Mortality and need for reoperation in patients with mild-to-moderate asymptomatic aortic valve disease undergoing coronary artery bypass graft alone.

Author information

1
Department of Medicine, Duke University Medical Center, Durham, NC, USA.

Abstract

BACKGROUND:

Patients presenting for coronary artery bypass graft (CABG) surgery may have concurrent asymptomatic aortic stenosis (AS) or aortic insufficiency (AI). This retrospective study was performed to evaluate outcomes in patients with aortic valve disease undergoing CABG with or without aortic valve replacement (AVR).

METHODS:

Study groups included 414 patients undergoing combined AVR and CABG (AVR-CABG group) and 62 patients with asymptomatic mild-to-moderate AS, AI, or both undergoing CABG but not AVR (CABG group). End points included 30-day mortality rate, time to cardiac mortality, time to all-cause mortality, and time to aortic valve reoperation.

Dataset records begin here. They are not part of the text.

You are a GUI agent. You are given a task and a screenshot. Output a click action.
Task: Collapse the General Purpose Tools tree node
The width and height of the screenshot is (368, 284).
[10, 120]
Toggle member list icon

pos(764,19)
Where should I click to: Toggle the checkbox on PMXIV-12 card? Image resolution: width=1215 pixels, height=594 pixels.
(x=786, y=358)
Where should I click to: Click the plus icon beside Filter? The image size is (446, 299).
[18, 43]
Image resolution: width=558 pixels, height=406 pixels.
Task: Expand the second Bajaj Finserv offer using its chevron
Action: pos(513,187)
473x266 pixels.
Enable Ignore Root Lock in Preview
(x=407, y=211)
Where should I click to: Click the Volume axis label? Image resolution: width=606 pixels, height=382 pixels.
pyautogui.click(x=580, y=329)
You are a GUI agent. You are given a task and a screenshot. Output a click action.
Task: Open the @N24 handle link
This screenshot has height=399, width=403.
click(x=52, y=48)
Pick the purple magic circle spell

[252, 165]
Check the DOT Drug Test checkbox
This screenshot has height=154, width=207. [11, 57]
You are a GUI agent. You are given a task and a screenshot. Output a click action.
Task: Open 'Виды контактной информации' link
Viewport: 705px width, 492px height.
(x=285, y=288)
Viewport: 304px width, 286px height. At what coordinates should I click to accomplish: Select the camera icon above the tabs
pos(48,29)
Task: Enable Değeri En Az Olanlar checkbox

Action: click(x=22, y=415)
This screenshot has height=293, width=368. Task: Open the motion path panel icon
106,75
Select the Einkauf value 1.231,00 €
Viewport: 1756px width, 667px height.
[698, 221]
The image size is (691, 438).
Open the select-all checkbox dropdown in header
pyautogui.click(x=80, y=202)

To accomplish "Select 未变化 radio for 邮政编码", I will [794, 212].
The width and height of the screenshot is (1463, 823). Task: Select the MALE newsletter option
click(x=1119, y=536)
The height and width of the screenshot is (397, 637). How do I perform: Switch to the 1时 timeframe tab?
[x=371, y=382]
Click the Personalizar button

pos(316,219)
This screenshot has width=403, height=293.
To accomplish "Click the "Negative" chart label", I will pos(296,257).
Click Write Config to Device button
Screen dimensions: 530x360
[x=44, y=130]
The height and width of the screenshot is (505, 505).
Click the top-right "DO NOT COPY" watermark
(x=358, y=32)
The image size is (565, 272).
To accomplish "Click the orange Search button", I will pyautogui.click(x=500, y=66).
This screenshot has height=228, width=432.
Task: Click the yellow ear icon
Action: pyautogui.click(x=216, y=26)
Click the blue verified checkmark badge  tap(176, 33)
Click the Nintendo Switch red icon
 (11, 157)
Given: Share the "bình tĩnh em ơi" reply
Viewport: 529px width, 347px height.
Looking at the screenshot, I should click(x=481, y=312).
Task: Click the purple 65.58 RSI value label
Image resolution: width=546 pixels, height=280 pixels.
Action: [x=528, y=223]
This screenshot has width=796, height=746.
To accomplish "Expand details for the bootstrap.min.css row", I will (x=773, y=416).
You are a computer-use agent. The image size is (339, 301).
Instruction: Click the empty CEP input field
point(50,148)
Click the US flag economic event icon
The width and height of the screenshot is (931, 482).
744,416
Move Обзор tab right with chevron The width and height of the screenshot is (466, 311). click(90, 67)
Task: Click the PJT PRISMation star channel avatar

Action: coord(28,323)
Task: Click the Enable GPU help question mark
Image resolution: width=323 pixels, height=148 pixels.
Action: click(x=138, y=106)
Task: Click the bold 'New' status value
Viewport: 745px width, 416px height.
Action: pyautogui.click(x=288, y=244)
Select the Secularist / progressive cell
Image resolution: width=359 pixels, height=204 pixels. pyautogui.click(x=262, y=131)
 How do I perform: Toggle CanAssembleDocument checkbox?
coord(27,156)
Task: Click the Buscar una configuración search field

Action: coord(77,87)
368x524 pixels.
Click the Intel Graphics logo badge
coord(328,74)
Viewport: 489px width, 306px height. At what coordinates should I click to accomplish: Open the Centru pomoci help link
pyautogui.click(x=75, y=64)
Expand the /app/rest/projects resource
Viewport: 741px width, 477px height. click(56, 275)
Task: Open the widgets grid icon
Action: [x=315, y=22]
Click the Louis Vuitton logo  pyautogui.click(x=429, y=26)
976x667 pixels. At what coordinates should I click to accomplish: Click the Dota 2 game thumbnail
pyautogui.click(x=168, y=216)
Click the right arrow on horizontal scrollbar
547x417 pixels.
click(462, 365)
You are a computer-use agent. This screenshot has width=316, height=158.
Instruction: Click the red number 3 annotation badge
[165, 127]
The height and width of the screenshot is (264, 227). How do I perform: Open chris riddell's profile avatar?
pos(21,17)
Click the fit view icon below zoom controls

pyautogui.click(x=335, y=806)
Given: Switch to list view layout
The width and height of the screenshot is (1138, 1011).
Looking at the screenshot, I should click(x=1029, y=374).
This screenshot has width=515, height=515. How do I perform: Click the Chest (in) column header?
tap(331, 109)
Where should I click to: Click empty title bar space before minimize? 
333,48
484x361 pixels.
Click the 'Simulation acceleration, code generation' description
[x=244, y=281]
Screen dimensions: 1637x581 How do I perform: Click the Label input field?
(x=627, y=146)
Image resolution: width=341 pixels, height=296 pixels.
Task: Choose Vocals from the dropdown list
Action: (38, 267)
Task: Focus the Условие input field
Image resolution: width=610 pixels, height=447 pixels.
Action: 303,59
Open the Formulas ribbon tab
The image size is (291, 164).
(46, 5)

Reoperation refers to surgery for replacement of the native aortic valve in the CABG group or replacement of the prosthetic aortic valve in the AVR-CABG group. Important patient characteristics affecting outcomes were determined by using Cox proportional-hazard analysis. These variables were then included in multivariable analyses by using logistic regression analysis and Cox proportional-hazard modeling to compare outcomes between each patient group.

RESULTS:

No difference was seen in any of the mortality end points between the CABG group and the AVR-CABG group after controlling for significant differences between the groups. However, the need for reoperation for AVR was significantly higher for the CABG group than the AVR-CABG group. For patients followed for up to 6 years, the estimated need for aortic valve reoperation was 24.3% in the CABG group versus 3% in the AVR-CABG group.

CONCLUSION:

On the basis of these results, patients with asymptomatic AS or AI should be considered for AVR at the time of CABG.

PMID:
10502229
[Indexed for MEDLINE]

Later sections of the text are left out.